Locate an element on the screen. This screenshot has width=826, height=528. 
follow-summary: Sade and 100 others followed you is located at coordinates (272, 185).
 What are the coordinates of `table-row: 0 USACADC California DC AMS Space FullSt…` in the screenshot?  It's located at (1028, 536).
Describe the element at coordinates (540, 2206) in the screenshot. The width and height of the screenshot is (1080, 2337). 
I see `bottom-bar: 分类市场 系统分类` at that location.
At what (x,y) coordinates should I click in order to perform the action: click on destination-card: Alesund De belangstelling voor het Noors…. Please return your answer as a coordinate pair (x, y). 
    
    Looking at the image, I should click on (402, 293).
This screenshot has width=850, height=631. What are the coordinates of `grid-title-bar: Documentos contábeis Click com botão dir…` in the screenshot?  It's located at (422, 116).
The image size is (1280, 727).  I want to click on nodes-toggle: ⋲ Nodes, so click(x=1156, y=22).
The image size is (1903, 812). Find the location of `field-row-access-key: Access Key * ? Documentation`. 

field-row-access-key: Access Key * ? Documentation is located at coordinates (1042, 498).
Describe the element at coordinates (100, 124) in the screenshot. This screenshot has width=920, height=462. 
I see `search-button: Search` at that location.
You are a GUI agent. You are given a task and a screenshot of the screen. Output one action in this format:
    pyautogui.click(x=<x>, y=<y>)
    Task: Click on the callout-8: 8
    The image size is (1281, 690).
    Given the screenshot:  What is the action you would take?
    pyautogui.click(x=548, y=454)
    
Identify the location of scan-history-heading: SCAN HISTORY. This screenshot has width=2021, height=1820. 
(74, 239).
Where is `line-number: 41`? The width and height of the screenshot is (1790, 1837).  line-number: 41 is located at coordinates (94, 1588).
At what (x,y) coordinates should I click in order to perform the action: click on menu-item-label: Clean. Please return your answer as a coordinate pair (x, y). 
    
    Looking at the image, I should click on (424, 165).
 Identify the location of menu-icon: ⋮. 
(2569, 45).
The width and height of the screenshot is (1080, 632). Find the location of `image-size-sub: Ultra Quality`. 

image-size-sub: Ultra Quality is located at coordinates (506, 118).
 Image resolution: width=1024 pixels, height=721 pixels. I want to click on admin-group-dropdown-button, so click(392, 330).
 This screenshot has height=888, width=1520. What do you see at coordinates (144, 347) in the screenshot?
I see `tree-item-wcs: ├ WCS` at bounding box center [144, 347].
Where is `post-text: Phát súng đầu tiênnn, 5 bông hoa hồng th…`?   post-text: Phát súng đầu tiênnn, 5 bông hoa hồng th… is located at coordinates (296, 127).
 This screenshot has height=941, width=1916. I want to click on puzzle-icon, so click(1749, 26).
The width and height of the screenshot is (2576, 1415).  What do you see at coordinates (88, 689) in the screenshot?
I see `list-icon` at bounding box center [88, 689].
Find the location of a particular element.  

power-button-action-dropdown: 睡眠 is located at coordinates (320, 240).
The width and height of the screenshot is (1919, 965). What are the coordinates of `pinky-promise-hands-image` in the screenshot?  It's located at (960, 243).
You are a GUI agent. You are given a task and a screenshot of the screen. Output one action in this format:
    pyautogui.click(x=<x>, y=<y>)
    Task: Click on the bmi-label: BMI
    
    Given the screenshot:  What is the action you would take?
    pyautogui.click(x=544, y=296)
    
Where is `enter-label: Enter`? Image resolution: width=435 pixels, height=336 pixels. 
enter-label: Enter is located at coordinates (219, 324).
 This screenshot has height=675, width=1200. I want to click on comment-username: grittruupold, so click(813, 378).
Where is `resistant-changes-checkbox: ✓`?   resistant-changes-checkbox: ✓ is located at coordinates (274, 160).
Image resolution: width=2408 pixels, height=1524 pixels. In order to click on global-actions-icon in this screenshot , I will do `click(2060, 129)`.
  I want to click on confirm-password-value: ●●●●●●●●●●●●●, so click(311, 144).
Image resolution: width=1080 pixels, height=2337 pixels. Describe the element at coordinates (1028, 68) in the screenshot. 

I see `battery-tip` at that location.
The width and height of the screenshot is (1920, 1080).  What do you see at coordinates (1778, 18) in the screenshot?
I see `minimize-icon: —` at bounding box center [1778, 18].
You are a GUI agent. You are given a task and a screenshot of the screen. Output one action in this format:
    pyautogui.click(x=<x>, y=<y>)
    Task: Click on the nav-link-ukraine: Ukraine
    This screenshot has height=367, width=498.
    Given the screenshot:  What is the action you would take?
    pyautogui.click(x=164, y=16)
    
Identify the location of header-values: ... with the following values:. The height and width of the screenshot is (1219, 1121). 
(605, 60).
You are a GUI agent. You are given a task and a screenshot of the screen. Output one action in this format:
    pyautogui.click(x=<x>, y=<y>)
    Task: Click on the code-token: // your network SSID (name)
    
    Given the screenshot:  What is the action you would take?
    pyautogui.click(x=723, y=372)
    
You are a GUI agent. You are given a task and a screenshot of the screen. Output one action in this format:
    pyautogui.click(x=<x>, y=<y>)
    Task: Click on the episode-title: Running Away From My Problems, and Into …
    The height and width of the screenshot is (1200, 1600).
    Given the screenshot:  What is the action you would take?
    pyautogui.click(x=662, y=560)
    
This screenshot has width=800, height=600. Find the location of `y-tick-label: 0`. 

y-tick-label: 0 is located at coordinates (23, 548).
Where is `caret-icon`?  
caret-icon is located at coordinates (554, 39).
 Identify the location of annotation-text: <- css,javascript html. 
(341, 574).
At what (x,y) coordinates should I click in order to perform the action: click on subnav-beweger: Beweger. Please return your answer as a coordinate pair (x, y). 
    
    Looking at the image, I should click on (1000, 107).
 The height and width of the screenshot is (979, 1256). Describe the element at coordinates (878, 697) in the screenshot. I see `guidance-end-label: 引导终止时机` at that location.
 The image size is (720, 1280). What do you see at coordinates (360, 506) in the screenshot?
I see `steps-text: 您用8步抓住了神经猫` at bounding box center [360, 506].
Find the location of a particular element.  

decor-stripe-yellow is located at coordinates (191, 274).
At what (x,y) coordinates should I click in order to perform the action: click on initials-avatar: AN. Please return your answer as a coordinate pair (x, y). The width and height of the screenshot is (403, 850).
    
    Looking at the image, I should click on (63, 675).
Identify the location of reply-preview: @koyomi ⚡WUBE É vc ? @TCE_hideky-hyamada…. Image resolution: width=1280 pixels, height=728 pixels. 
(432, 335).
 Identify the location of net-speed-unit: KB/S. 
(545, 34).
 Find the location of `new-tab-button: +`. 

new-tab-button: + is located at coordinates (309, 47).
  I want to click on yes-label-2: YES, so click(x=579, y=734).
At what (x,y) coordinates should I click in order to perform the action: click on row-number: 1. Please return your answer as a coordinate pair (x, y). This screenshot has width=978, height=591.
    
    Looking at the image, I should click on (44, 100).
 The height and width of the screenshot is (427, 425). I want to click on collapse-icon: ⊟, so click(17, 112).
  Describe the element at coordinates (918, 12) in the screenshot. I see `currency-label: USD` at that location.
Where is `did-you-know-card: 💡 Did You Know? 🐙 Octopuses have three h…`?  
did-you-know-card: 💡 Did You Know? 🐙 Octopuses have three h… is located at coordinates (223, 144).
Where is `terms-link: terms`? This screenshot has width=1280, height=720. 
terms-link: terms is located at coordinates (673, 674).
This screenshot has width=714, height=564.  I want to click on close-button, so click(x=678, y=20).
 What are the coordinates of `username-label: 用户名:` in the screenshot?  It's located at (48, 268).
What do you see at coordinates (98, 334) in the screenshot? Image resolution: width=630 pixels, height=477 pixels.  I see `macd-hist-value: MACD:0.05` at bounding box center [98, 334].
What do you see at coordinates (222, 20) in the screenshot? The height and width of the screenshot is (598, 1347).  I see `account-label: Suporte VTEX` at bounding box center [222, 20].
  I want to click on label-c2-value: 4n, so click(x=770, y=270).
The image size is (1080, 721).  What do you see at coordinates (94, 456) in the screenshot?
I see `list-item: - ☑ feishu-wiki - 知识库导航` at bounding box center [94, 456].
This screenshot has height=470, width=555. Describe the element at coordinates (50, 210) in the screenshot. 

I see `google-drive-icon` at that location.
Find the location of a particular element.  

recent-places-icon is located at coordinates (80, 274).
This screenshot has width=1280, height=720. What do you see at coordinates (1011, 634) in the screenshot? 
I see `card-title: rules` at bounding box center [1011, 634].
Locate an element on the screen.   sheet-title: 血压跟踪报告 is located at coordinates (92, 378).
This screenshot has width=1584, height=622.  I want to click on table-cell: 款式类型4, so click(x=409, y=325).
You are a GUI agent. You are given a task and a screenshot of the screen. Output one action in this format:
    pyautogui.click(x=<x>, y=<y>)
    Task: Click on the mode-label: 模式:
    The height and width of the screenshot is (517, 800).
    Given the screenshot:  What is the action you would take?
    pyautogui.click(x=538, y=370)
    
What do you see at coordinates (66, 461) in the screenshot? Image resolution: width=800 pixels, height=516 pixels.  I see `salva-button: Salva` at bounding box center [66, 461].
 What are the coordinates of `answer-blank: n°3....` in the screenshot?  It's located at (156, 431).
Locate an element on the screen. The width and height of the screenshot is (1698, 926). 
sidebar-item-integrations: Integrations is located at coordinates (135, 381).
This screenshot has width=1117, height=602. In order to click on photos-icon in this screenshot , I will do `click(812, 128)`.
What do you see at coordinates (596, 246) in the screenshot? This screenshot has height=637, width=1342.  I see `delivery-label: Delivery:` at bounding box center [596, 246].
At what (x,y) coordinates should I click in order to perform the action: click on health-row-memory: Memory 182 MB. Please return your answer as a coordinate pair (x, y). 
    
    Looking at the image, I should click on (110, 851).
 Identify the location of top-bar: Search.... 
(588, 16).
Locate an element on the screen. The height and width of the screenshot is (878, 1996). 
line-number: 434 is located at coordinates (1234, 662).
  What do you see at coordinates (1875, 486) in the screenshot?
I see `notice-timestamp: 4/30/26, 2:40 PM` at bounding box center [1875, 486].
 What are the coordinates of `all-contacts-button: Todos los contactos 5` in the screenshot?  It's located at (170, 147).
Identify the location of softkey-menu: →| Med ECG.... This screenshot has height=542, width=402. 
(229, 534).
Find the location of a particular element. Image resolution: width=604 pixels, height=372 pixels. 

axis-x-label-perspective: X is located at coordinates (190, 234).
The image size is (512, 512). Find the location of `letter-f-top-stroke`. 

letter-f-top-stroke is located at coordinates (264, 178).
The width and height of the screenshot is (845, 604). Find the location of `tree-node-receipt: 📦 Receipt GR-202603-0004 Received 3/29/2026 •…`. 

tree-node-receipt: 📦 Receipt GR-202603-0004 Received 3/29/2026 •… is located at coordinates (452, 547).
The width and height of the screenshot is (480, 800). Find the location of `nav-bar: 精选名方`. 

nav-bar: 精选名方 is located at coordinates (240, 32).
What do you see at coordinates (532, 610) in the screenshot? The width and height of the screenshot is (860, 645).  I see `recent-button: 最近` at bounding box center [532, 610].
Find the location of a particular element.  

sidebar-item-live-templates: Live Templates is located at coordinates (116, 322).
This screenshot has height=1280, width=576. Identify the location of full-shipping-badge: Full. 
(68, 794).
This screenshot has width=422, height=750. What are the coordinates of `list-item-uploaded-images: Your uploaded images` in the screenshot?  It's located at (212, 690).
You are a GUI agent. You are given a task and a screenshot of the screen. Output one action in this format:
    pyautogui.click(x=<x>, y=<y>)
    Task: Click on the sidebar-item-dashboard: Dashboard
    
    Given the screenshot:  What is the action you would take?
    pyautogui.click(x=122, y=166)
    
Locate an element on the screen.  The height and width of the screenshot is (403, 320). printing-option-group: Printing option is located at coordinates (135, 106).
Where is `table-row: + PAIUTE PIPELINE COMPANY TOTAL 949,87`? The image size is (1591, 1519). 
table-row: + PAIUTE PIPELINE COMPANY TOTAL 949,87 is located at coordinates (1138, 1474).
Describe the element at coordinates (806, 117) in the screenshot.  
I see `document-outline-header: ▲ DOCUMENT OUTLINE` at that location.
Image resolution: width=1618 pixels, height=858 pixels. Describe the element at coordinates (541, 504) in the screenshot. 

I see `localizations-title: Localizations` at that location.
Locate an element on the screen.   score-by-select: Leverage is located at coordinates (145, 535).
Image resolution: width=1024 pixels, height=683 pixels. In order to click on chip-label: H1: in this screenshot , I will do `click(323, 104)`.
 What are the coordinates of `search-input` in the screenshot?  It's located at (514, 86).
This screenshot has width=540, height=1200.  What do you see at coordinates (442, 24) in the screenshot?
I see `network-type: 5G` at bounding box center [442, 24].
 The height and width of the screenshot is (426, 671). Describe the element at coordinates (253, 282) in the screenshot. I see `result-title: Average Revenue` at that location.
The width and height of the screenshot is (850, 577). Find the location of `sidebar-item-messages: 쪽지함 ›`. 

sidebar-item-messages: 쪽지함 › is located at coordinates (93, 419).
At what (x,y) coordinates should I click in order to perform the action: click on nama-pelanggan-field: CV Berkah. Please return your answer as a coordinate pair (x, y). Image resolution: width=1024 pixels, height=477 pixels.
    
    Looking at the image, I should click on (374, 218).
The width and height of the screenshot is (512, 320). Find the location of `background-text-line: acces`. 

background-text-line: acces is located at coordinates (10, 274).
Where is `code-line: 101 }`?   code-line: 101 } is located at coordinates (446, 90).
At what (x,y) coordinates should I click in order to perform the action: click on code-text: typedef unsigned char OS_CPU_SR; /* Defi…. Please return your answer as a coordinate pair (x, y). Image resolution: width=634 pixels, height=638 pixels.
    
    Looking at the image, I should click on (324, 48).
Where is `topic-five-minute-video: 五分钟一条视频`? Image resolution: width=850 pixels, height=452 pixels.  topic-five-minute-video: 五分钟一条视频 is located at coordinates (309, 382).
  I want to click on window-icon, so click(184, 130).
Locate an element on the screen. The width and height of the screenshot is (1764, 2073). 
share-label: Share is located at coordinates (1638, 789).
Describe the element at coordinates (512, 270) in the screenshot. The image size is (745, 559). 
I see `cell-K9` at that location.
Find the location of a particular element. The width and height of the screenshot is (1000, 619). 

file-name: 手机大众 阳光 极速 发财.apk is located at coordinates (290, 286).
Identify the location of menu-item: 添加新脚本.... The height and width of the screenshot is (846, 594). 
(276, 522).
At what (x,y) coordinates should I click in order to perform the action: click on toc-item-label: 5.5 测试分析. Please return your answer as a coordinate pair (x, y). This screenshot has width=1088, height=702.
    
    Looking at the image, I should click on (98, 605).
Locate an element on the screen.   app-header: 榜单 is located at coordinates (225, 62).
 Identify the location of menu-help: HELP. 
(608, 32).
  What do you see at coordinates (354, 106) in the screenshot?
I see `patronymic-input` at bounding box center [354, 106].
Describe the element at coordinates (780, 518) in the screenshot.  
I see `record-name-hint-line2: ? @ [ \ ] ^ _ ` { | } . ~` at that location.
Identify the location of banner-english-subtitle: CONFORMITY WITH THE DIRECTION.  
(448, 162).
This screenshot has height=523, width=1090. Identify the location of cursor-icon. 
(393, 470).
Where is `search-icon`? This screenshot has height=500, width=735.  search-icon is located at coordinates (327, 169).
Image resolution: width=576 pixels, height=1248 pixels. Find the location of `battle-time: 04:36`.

=======

■ Description of the task: Copy the part of the data that opens with the line containing "Identify the location of menu-icon: ⋮." and closes with the line containing "I want to click on confirm-password-value: ●●●●●●●●●●●●●, so", including both of those lines, reproducing every line without any change.

■ Problem solution:
 Identify the location of menu-icon: ⋮. 
(2569, 45).
The width and height of the screenshot is (1080, 632). Find the location of `image-size-sub: Ultra Quality`. 

image-size-sub: Ultra Quality is located at coordinates (506, 118).
 Image resolution: width=1024 pixels, height=721 pixels. I want to click on admin-group-dropdown-button, so click(392, 330).
 This screenshot has height=888, width=1520. What do you see at coordinates (144, 347) in the screenshot?
I see `tree-item-wcs: ├ WCS` at bounding box center [144, 347].
Where is `post-text: Phát súng đầu tiênnn, 5 bông hoa hồng th…`?   post-text: Phát súng đầu tiênnn, 5 bông hoa hồng th… is located at coordinates (296, 127).
 This screenshot has height=941, width=1916. I want to click on puzzle-icon, so click(1749, 26).
The width and height of the screenshot is (2576, 1415).  What do you see at coordinates (88, 689) in the screenshot?
I see `list-icon` at bounding box center [88, 689].
Find the location of a particular element.  

power-button-action-dropdown: 睡眠 is located at coordinates (320, 240).
The width and height of the screenshot is (1919, 965). What are the coordinates of `pinky-promise-hands-image` in the screenshot?  It's located at (960, 243).
You are a GUI agent. You are given a task and a screenshot of the screen. Output one action in this format:
    pyautogui.click(x=<x>, y=<y>)
    Task: Click on the bmi-label: BMI
    
    Given the screenshot:  What is the action you would take?
    pyautogui.click(x=544, y=296)
    
Where is `enter-label: Enter`? Image resolution: width=435 pixels, height=336 pixels. 
enter-label: Enter is located at coordinates (219, 324).
 This screenshot has height=675, width=1200. I want to click on comment-username: grittruupold, so click(813, 378).
Where is `resistant-changes-checkbox: ✓`?   resistant-changes-checkbox: ✓ is located at coordinates (274, 160).
Image resolution: width=2408 pixels, height=1524 pixels. In order to click on global-actions-icon in this screenshot , I will do `click(2060, 129)`.
  I want to click on confirm-password-value: ●●●●●●●●●●●●●, so click(311, 144).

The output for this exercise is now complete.